A “praxis do Reino” de Jesus, porém, tem também uma dimensão social. Diz respeito à convivência interpessoal e coletiva. Um aspeto que talvez nem sempre tenha sido suficientemente tomado em consideração pela fé vivida, dada a menor sensibilidade em relação a isso. Hoje, em geral, estamos muito mais atentos a essa dimensão. Permite-nos compreender que, para Ele, as relações entre as pessoas e os grupos têm um peso considerável na sua existência.

É particularmente esclarecedor, para compreender a sua maneira de entender o reino de Deus, ver como reage aos diferentes conflitos que atravessavam a sociedade do seu povo. Entre muitos, destacam-se três: os conflitos entre os chamados justos e os pecadores, entre os ricos poderosos e os pobres, entre homens e mulheres. Trata-se de conflitos em que um grupo forte e favorecido marginaliza e até explora outro grupo fraco e desfavorecido. Fonte, portanto, de mal-estar agudo para estes últimos, e de injustiça, pelo menos objetivamente, para os outros. Trata-se de situações relacionais que se cristalizam e ganham consistência em estruturas de natureza diversa: económicas, sociais, políticas e até religiosas.

A maneira de Jesus reagir a eles é basicamente a mesma: denuncia-os, desmascarando-os, e propõe a sua superação, tendo em conta sobretudo aqueles ou aquelas que sofrem as consequências mais pesadas: os pecadores, os pobres, as mulheres. É de notar que a sua denúncia e a sua proposta não se exprimem principalmente através de discursos, que ele faz, mas através da sua maneira de se comportar: coloca-se sempre do lado dos vencidos.
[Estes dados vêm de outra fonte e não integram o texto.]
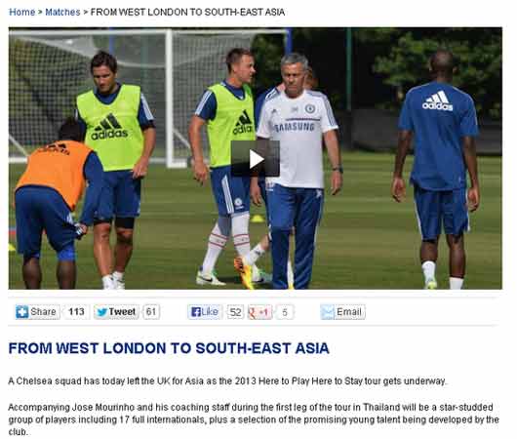517x439 pixels.
Task: View the Google +1 count of 5
Action: (x=285, y=312)
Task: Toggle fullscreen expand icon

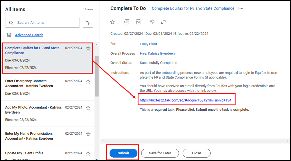Action: coord(163,22)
Um exemplo notável é a forma como actua em relação ao primeiro dos conflitos, aquele entre justos e pecadores. A introdução de Lucas às três parábolas da ovelha perdida, da dracma perdida e do chamado filho pródigo atestam-no com toda a clareza: “Aproximavam-se dele todos os cobradores de impostos e pecadores para o ouvirem. Mas os fariseus e os doutores da Lei murmuravam entre si, dizendo: «Este acolhe os pecadores e come com eles.» Jesus propôs-lhes, então, esta parábola” (na verdade, as três mencionadas) (Lc 15,1-3). O motivo das murmurações dos justos (fariseus e escribas) era o facto de receber (em sua casa, provavelmente) pecadores e, pior ainda, de se sentar à mesa com eles. Significava comungar com aqueles que, segundo a mentalidade deles, o próprio Deus tinha excluído do seu reino.
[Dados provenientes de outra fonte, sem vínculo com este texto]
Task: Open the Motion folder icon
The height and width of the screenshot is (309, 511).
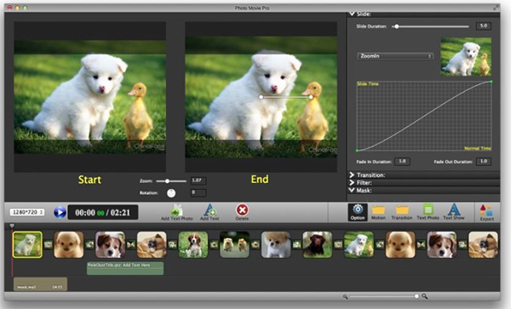Action: point(378,210)
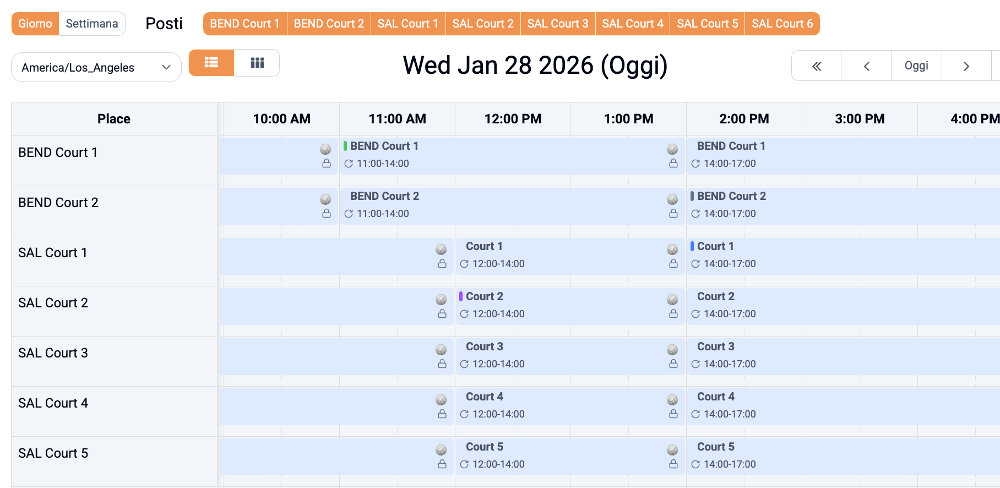Go to next day arrow
This screenshot has width=1000, height=488.
tap(966, 66)
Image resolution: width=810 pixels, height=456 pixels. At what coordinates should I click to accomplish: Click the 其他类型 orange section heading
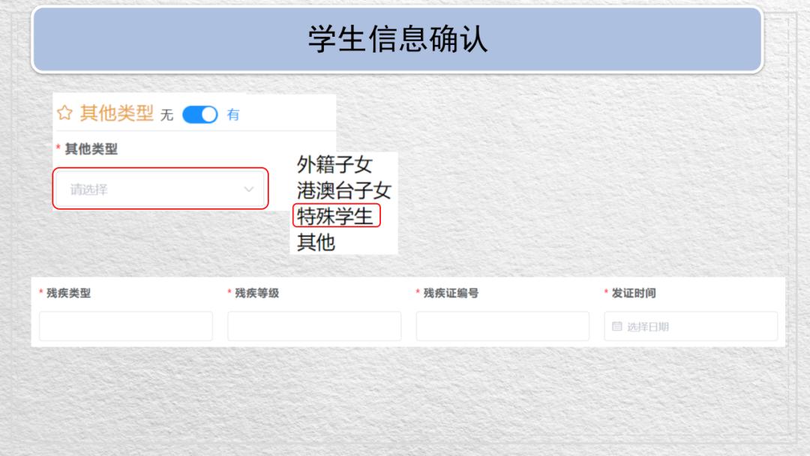click(117, 113)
Estes seus gestos “sociais” são também sinais do reino de Deus. Também eles revelam o seu significado. Fazem saber que a instauração da soberania de Deus implica uma inversão dos tipos de relações assimétricas em que uns estão bem, excluindo e até explorando os outros. Não é esse o tipo de convivência que Deus pensou ao criar o homem, porque gera dor, mal-estar e frustração. Numa palavra, a morte.

Em síntese

Querendo fazer uma síntese da análise que fizemos, podemos dizer o seguinte: o reino de Deus que Jesus anuncia com tanta paixão consiste na vitória de Deus sobre todas as formas de mal existentes no mundo, sobre tudo o que mantém os homens e as mulheres numa situação desumana. A começar pelos males do corpo, passando por todos os outros males que os atingem pessoal e socialmente, até ao mal do pecado como rutura da relação com Deus.

Poder-se-ia dizer ainda de outro modo: é o mundo “refeito” segundo o projeto original de Deus, aquele projeto revelado nas primeiras páginas da Bíblia (Gn 1-2), em que tudo é harmonia, alegria, bem-estar e felicidade total; portanto, o mundo reconduzido à sua total conformidade com a vontade primordial de Deus, uma vontade indefetivelmente marcada por uma bondade ilimitada para com o mundo.

O Evangelho segundo São João apresenta uma tradução talvez mais próxima da nossa sensibilidade atual. Fá-lo relatando o discurso em que Jesus se compara ao bom pastor. Referindo-se à sua missão no mundo, diz: “Eu vim para que tenham vida e a tenham em abundância” (Jo 10,10).

Esta paixão pela vida, e pela vida em abundância para todos e para cada um, é sem dúvida o traço decisivo que caracteriza o rosto d’Aquele em quem fixamos o nosso olhar.